Sur les conclusions à fin d’injonction :
Si l’annulation contentieuse d’une décision ou de plusieurs décisions de retrait de points implique nécessairement que le ministre de l’intérieur reconnaisse à l’intéressé le bénéfice des points illégalement retirés, le capital de points dont dispose ce dernier doit être recalculé en tenant compte également des retraits de points légalement intervenus à son encontre et le cas échéant, des décisions de retrait ou de reconstitution de points qui n’avaient pu être prises en compte par l’administration aussi longtemps que l’invalidation annulée était exécutoire. Il y a lieu dès lors, d’enjoindre à l’administration de reconnaître à l’intéressé le bénéfice des points irrégulièrement retirés et de réexaminer la situation de M. B... dans le sens des observations qui précèdent, en en tirant elle-même toutes les conséquences sur le capital de points et le droit de conduire de l’intéressé. Ce réexamen devra intervenir dans un délai de deux mois à compter de la notification du présent jugement. Le surplus des conclusions à fin d’injonction doit être rejeté.
Sur les frais liés à l’instance :
Dans les circonstances de l’espèce, il n’y a pas lieu de faire droit aux conclusions de M. B... présentées au titre de l’article L. 761-1 du code de justice administrative.
Par ces motifs, le tribunal décide :
Article 1er : La décision portant retrait de points relatives à l’infraction constatée le 5 novembre 2021 est annulée.
Article 2 : Il est enjoint au ministre de l’intérieur de reconnaître à M. B... le bénéfice des points retirés à la suite de l’infraction mentionnée à l’article 1er, sous réserve qu’ils aient déjà été restitués, et, dans un délai de deux mois à compter de la notification du présent jugement, de réexaminer la situation du requérant pour en tirer les conséquences sur le capital de points et le droit de conduire de l’intéressé.

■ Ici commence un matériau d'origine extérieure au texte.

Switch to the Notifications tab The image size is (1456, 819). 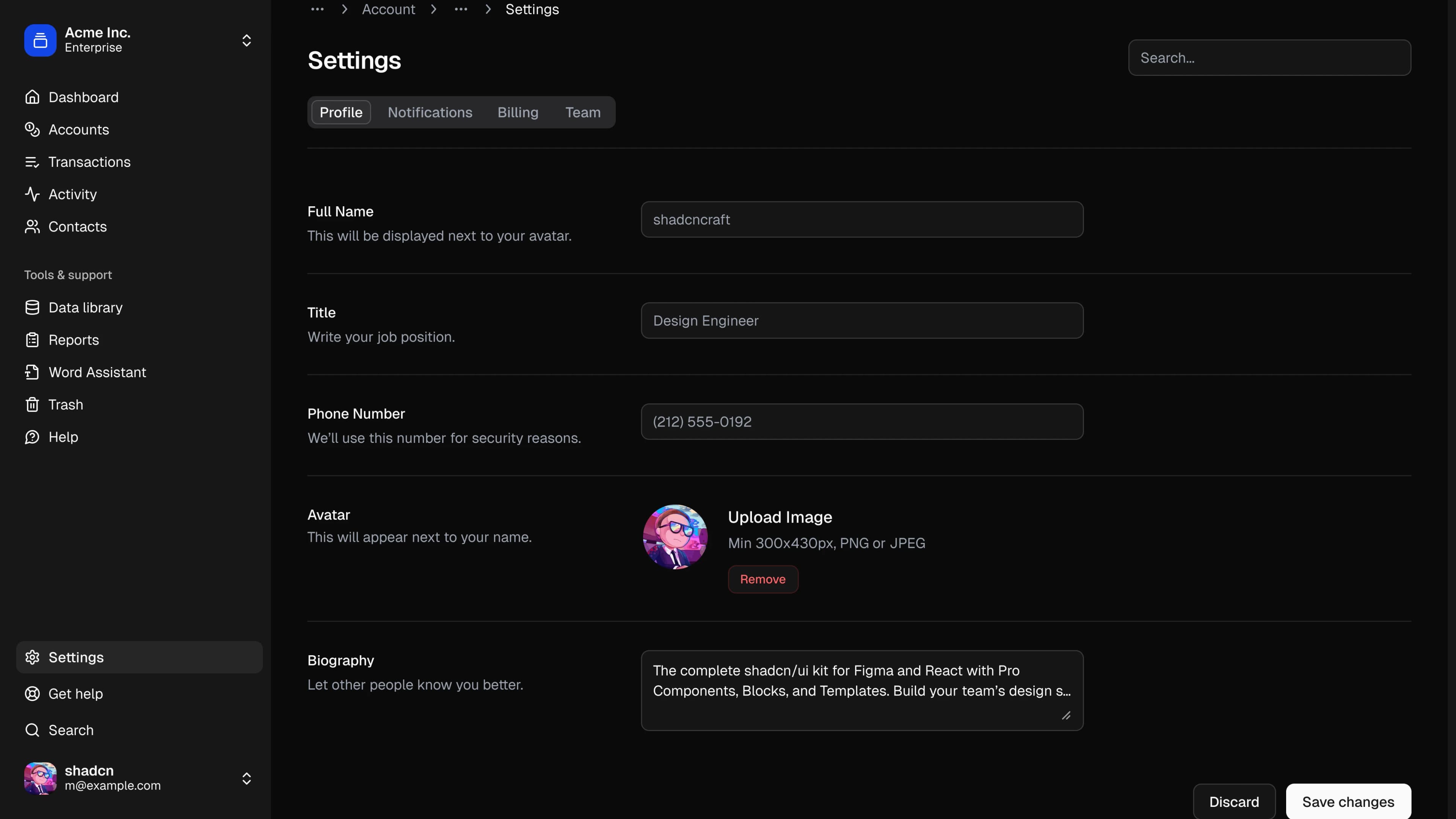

Article 3 : Le surplus des conclusions de la requête de M. B... est rejeté.
Article 4 : Le présent jugement sera notifié à M. A... B... et au ministre de l'intérieur.
Rendu public par mise à disposition au greffe le 25 mars 2026.
La magistrate désignée,
Signé
E. Rolin
La greffière,
Signé
S. Lefebvre
La République mande et ordonne au ministre de l'intérieur en ce qui le concerne ou à tous commissaires de justice à ce requis en ce qui concerne les voies de droit commun contre les parties privées, de pourvoir à l’exécution de la présente décision.